Exercise aim:
Every line of the entries below that carries the string "will" should be copied.

(Stored data)
########################################

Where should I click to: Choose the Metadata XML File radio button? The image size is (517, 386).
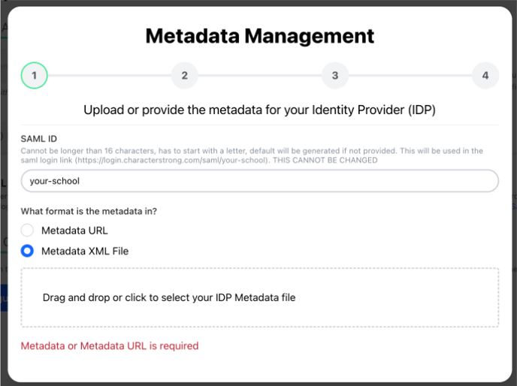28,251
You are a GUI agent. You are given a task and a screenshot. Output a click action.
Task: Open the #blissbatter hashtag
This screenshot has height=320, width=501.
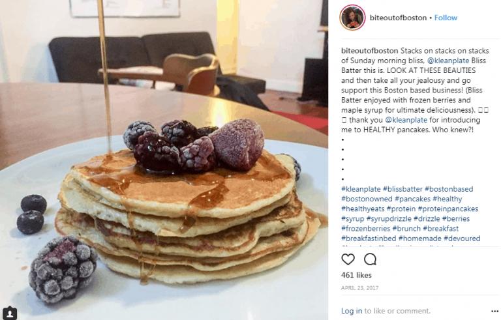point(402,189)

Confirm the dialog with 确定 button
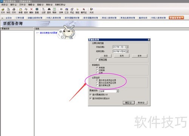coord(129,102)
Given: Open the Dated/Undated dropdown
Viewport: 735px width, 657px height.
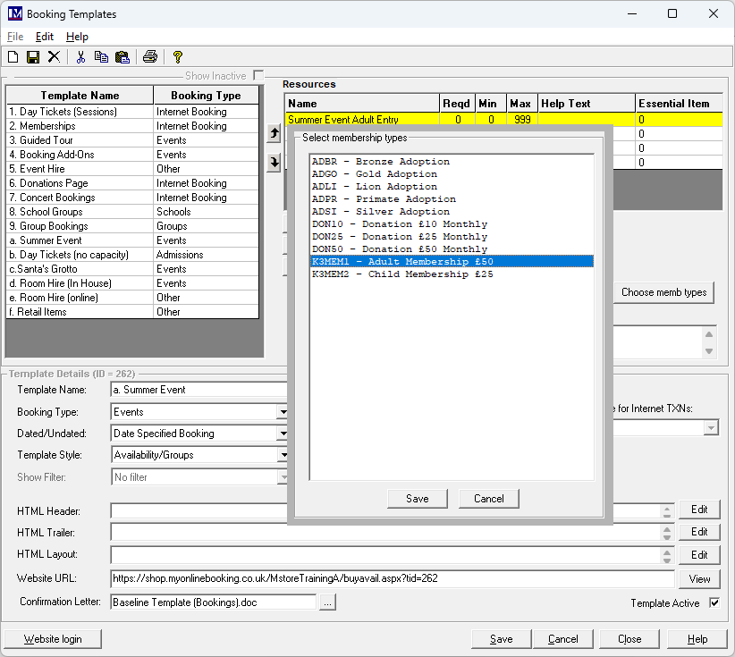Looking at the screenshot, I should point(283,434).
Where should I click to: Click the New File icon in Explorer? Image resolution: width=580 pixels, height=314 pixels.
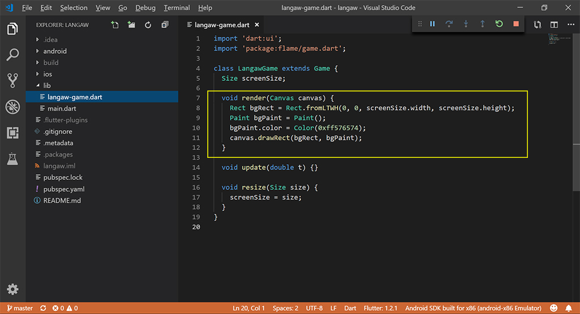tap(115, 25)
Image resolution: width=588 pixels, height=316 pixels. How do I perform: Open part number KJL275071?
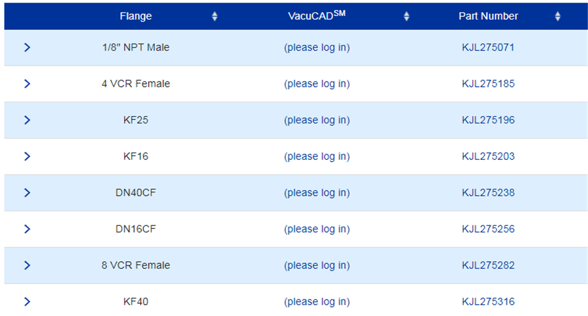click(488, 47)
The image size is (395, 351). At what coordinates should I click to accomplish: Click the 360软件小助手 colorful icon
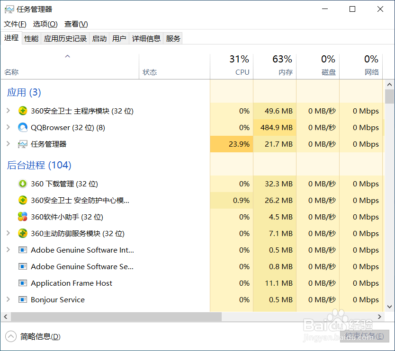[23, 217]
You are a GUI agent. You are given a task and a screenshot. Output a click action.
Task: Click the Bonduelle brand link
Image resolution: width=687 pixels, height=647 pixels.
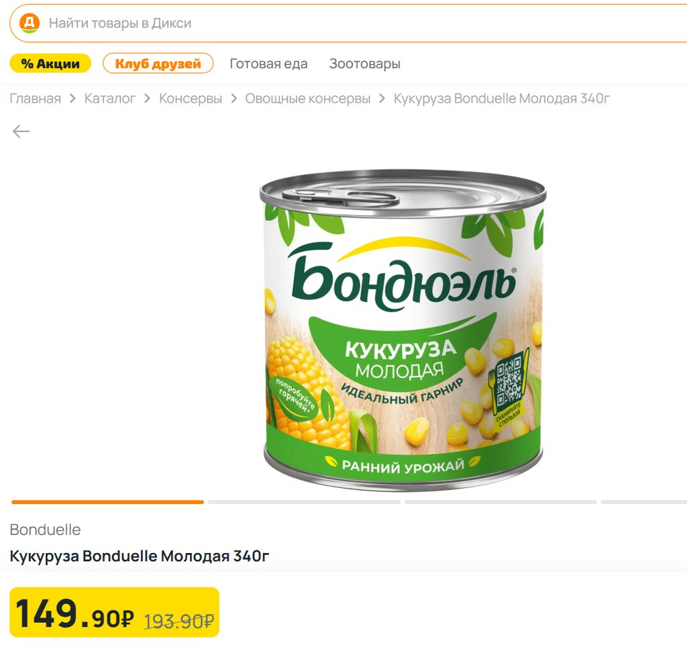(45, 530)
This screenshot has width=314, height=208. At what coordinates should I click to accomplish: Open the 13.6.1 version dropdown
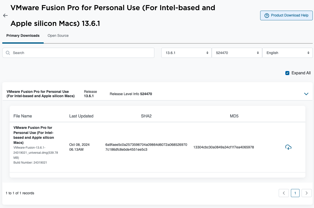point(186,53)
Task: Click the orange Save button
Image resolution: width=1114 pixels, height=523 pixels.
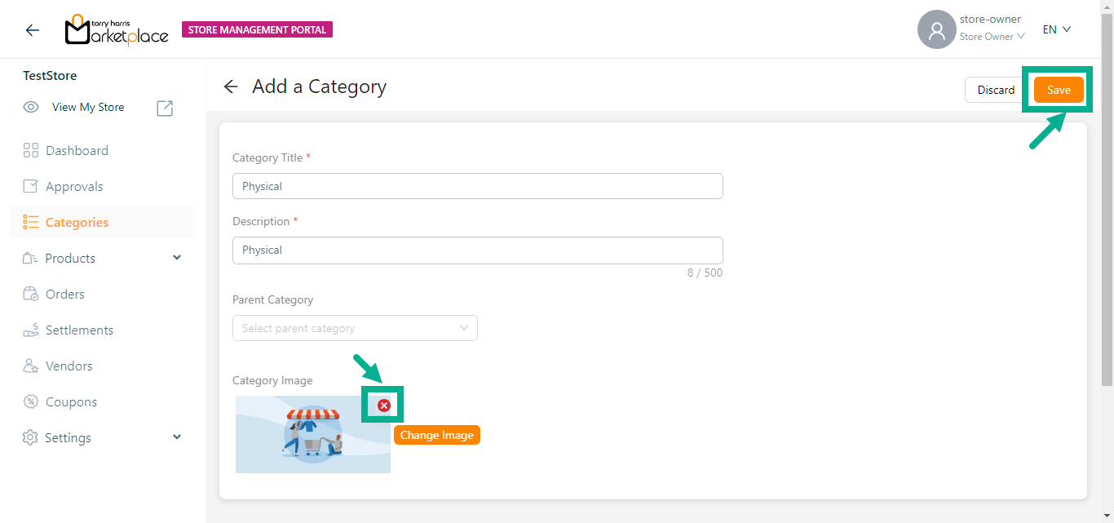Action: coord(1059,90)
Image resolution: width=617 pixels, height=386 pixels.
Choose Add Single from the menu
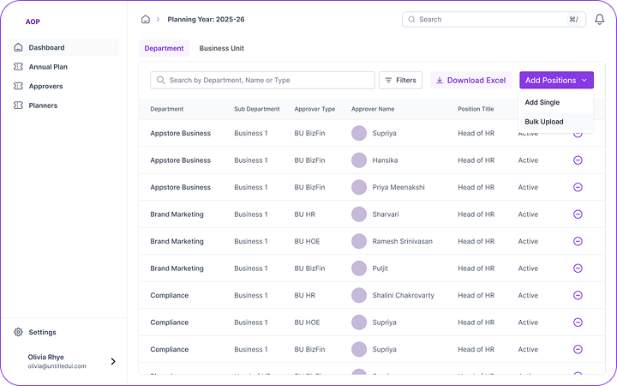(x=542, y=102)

########################################

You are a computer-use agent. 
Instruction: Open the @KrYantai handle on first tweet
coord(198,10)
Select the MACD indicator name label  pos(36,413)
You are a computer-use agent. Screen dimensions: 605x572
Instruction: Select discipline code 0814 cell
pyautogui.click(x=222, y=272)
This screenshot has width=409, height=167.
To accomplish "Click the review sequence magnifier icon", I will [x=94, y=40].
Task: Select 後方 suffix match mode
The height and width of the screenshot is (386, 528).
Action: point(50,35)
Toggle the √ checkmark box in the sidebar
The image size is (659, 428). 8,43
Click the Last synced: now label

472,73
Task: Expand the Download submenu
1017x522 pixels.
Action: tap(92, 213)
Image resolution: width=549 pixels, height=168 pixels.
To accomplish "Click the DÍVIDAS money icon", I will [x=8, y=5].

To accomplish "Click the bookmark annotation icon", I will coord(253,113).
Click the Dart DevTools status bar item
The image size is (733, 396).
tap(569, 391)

########################################

Written solution:
To accomplish "Click the review sequence magnifier icon", I will [x=94, y=40].
To accomplish "Click the DÍVIDAS money icon", I will [x=8, y=5].
To accomplish "Click the bookmark annotation icon", I will coord(253,113).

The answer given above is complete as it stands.